Begin SUPPLIED DATA

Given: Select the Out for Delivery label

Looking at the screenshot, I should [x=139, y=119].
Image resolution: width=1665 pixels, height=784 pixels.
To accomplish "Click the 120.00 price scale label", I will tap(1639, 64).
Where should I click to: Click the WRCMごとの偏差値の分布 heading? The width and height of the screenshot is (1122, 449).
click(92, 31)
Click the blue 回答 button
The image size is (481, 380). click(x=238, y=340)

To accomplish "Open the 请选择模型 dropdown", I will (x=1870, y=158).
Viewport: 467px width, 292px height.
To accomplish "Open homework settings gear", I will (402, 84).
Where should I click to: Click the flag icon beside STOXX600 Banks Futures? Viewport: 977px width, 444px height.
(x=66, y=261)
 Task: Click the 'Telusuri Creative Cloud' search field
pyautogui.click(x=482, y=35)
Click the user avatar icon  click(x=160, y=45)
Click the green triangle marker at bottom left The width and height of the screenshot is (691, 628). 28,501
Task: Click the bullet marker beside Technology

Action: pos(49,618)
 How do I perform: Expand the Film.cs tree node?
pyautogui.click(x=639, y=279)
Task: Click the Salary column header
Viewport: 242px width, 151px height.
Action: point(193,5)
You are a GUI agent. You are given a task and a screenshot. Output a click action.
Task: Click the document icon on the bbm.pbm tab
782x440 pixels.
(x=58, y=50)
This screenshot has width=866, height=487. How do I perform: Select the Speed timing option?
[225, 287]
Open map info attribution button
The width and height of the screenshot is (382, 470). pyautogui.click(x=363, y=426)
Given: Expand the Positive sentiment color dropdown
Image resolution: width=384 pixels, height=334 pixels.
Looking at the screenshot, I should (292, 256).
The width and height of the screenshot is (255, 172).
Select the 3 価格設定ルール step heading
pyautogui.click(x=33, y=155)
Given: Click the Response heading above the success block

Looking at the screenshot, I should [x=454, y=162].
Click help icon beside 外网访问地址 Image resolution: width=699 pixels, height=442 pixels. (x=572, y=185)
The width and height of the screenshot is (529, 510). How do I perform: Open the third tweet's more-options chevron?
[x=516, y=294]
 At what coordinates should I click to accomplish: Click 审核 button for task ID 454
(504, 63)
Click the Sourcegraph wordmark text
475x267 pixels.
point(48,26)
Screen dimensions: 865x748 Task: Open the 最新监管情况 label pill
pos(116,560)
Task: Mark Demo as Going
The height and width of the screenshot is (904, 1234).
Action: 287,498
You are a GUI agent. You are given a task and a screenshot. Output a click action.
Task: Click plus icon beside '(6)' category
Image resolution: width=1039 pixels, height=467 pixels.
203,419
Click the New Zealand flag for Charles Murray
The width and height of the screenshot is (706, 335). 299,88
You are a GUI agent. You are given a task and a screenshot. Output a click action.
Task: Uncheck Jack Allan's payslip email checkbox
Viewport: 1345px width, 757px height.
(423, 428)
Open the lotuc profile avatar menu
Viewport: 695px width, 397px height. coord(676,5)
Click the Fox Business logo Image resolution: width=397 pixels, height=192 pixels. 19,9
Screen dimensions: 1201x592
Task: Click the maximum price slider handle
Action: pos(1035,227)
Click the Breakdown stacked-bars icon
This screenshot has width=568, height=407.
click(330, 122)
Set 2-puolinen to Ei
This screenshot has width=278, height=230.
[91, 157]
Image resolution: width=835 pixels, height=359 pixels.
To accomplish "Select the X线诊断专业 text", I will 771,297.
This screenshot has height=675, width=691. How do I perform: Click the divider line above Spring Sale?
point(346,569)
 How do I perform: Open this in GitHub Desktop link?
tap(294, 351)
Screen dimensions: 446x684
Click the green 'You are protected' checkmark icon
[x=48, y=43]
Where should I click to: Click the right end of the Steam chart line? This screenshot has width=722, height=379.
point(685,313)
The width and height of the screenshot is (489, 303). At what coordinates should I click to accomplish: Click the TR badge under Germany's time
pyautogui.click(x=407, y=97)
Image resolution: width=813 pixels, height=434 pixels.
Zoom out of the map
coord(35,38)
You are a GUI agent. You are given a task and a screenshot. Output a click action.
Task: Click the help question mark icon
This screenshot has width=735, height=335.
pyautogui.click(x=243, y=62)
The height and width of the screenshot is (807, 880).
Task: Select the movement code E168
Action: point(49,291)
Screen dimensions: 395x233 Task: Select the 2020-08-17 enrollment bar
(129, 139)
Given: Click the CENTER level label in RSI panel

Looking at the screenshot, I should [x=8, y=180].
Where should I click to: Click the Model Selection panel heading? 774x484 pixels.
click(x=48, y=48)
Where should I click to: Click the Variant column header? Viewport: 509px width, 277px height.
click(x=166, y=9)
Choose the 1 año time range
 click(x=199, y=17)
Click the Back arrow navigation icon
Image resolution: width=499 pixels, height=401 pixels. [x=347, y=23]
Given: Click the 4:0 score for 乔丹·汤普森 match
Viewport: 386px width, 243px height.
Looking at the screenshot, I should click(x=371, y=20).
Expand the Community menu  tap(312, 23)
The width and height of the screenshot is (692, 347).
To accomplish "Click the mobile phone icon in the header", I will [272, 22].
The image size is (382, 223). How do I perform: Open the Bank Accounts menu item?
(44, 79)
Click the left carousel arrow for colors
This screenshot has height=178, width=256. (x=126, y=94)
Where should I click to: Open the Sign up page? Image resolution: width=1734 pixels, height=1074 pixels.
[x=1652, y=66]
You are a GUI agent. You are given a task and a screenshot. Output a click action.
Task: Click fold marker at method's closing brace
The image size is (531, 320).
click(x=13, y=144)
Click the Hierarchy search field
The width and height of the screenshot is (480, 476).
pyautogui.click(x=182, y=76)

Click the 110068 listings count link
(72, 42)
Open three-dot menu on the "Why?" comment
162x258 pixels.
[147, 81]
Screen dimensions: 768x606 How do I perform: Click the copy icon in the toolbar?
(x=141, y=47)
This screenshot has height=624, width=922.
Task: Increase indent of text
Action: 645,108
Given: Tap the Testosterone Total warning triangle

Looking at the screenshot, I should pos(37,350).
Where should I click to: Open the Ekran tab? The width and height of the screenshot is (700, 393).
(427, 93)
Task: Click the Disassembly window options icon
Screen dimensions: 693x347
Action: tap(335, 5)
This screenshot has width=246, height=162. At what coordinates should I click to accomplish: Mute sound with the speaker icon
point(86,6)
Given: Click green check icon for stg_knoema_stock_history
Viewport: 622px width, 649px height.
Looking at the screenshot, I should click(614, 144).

End SUPPLIED DATA

PROBLEM DESCRIPTION:
Can you output all of the data above again, word for word and line for line?

TASK RESULT:
Given: Select the Out for Delivery label

Looking at the screenshot, I should [x=139, y=119].
Image resolution: width=1665 pixels, height=784 pixels.
To accomplish "Click the 120.00 price scale label", I will tap(1639, 64).
Where should I click to: Click the WRCMごとの偏差値の分布 heading? The width and height of the screenshot is (1122, 449).
click(92, 31)
Click the blue 回答 button
The image size is (481, 380). click(x=238, y=340)

To accomplish "Open the 请选择模型 dropdown", I will (x=1870, y=158).
Viewport: 467px width, 292px height.
To accomplish "Open homework settings gear", I will (402, 84).
Where should I click to: Click the flag icon beside STOXX600 Banks Futures? Viewport: 977px width, 444px height.
(x=66, y=261)
 Task: Click the 'Telusuri Creative Cloud' search field
pyautogui.click(x=482, y=35)
Click the user avatar icon  click(x=160, y=45)
Click the green triangle marker at bottom left The width and height of the screenshot is (691, 628). 28,501
Task: Click the bullet marker beside Technology

Action: pos(49,618)
 How do I perform: Expand the Film.cs tree node?
pyautogui.click(x=639, y=279)
Task: Click the Salary column header
Viewport: 242px width, 151px height.
Action: point(193,5)
You are a GUI agent. You are given a task and a screenshot. Output a click action.
Task: Click the document icon on the bbm.pbm tab
782x440 pixels.
(x=58, y=50)
This screenshot has width=866, height=487. How do I perform: Select the Speed timing option?
[225, 287]
Open map info attribution button
The width and height of the screenshot is (382, 470). pyautogui.click(x=363, y=426)
Given: Expand the Positive sentiment color dropdown
Image resolution: width=384 pixels, height=334 pixels.
Looking at the screenshot, I should (292, 256).
The width and height of the screenshot is (255, 172).
Select the 3 価格設定ルール step heading
pyautogui.click(x=33, y=155)
Given: Click the Response heading above the success block

Looking at the screenshot, I should [x=454, y=162].
Click help icon beside 外网访问地址 Image resolution: width=699 pixels, height=442 pixels. (x=572, y=185)
The width and height of the screenshot is (529, 510). How do I perform: Open the third tweet's more-options chevron?
[x=516, y=294]
 At what coordinates should I click to accomplish: Click 审核 button for task ID 454
(504, 63)
Click the Sourcegraph wordmark text
475x267 pixels.
point(48,26)
Screen dimensions: 865x748 Task: Open the 最新监管情况 label pill
pos(116,560)
Task: Mark Demo as Going
The height and width of the screenshot is (904, 1234).
Action: 287,498
You are a GUI agent. You are given a task and a screenshot. Output a click action.
Task: Click plus icon beside '(6)' category
Image resolution: width=1039 pixels, height=467 pixels.
203,419
Click the New Zealand flag for Charles Murray
The width and height of the screenshot is (706, 335). 299,88
You are a GUI agent. You are given a task and a screenshot. Output a click action.
Task: Uncheck Jack Allan's payslip email checkbox
Viewport: 1345px width, 757px height.
(423, 428)
Open the lotuc profile avatar menu
Viewport: 695px width, 397px height. coord(676,5)
Click the Fox Business logo Image resolution: width=397 pixels, height=192 pixels. 19,9
Screen dimensions: 1201x592
Task: Click the maximum price slider handle
Action: pos(1035,227)
Click the Breakdown stacked-bars icon
This screenshot has width=568, height=407.
click(330, 122)
Set 2-puolinen to Ei
This screenshot has width=278, height=230.
[91, 157]
Image resolution: width=835 pixels, height=359 pixels.
To accomplish "Select the X线诊断专业 text", I will 771,297.
This screenshot has height=675, width=691. How do I perform: Click the divider line above Spring Sale?
point(346,569)
 How do I perform: Open this in GitHub Desktop link?
tap(294, 351)
Screen dimensions: 446x684
Click the green 'You are protected' checkmark icon
[x=48, y=43]
Where should I click to: Click the right end of the Steam chart line? This screenshot has width=722, height=379.
point(685,313)
The width and height of the screenshot is (489, 303). At what coordinates should I click to accomplish: Click the TR badge under Germany's time
pyautogui.click(x=407, y=97)
Image resolution: width=813 pixels, height=434 pixels.
Zoom out of the map
coord(35,38)
You are a GUI agent. You are given a task and a screenshot. Output a click action.
Task: Click the help question mark icon
This screenshot has width=735, height=335.
pyautogui.click(x=243, y=62)
The height and width of the screenshot is (807, 880).
Task: Select the movement code E168
Action: point(49,291)
Screen dimensions: 395x233 Task: Select the 2020-08-17 enrollment bar
(129, 139)
Given: Click the CENTER level label in RSI panel

Looking at the screenshot, I should [x=8, y=180].
Where should I click to: Click the Model Selection panel heading? 774x484 pixels.
click(x=48, y=48)
Where should I click to: Click the Variant column header? Viewport: 509px width, 277px height.
click(x=166, y=9)
Choose the 1 año time range
 click(x=199, y=17)
Click the Back arrow navigation icon
Image resolution: width=499 pixels, height=401 pixels. [x=347, y=23]
Given: Click the 4:0 score for 乔丹·汤普森 match
Viewport: 386px width, 243px height.
Looking at the screenshot, I should click(x=371, y=20).
Expand the Community menu  tap(312, 23)
The width and height of the screenshot is (692, 347).
To accomplish "Click the mobile phone icon in the header", I will [272, 22].
The image size is (382, 223). How do I perform: Open the Bank Accounts menu item?
(44, 79)
Click the left carousel arrow for colors
This screenshot has height=178, width=256. (x=126, y=94)
Where should I click to: Open the Sign up page? Image resolution: width=1734 pixels, height=1074 pixels.
[x=1652, y=66]
You are a GUI agent. You are given a task and a screenshot. Output a click action.
Task: Click fold marker at method's closing brace
The image size is (531, 320).
click(x=13, y=144)
Click the Hierarchy search field
The width and height of the screenshot is (480, 476).
pyautogui.click(x=182, y=76)

Click the 110068 listings count link
(72, 42)
Open three-dot menu on the "Why?" comment
162x258 pixels.
[147, 81]
Screen dimensions: 768x606 How do I perform: Click the copy icon in the toolbar?
(x=141, y=47)
This screenshot has height=624, width=922.
Task: Increase indent of text
Action: 645,108
Given: Tap the Testosterone Total warning triangle

Looking at the screenshot, I should pos(37,350).
Where should I click to: Open the Ekran tab? The width and height of the screenshot is (700, 393).
(427, 93)
Task: Click the Disassembly window options icon
Screen dimensions: 693x347
Action: tap(335, 5)
This screenshot has width=246, height=162. At what coordinates should I click to accomplish: Mute sound with the speaker icon
point(86,6)
Given: Click green check icon for stg_knoema_stock_history
Viewport: 622px width, 649px height.
Looking at the screenshot, I should click(614, 144).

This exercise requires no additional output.